_What is expected_
Using the entries below, transcribe exactly the line containing "The height and width of the screenshot is (312, 513)." and each line that follows it to the end.

Collection entries:
BEGIN
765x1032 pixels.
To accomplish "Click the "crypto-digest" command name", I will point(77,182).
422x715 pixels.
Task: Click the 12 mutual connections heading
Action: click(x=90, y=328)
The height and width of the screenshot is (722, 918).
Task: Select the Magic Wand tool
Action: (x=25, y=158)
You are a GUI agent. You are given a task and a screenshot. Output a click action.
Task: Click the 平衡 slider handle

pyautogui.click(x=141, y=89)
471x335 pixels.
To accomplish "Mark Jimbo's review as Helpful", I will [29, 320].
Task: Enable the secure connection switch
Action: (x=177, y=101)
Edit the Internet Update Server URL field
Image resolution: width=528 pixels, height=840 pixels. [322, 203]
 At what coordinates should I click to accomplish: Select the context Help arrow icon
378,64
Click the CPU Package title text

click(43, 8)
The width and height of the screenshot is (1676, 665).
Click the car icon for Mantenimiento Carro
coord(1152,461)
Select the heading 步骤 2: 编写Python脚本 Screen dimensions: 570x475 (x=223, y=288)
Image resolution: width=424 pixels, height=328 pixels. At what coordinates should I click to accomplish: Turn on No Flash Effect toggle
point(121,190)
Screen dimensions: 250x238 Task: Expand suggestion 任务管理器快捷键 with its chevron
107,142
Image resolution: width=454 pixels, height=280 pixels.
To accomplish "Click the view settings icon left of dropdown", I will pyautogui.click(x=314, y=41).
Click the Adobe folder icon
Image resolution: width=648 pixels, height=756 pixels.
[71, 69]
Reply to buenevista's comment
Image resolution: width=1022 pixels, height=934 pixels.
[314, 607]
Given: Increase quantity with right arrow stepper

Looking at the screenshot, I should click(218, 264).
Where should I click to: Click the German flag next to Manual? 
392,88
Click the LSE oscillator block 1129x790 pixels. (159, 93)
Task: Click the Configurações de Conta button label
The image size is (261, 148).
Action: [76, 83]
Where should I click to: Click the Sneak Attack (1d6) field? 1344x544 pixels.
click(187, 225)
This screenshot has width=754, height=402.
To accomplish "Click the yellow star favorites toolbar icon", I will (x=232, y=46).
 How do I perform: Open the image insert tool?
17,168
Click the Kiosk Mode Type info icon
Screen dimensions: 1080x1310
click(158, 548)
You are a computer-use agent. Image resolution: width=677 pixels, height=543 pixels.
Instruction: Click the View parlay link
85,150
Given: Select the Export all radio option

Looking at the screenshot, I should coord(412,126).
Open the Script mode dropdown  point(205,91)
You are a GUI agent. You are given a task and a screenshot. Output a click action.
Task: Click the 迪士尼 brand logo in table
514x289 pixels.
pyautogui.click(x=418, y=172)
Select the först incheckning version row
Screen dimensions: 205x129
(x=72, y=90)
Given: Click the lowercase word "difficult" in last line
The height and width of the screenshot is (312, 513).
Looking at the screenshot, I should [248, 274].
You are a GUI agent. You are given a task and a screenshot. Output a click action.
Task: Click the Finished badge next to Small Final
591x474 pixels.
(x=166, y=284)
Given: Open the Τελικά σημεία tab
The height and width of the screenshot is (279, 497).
END
_Solution for this task_
The height and width of the screenshot is (312, 513).
Looking at the screenshot, I should [248, 274].
You are a GUI agent. You are given a task and a screenshot. Output a click action.
Task: Click the Finished badge next to Small Final
591x474 pixels.
(x=166, y=284)
Given: Open the Τελικά σημεία tab
The height and width of the screenshot is (279, 497).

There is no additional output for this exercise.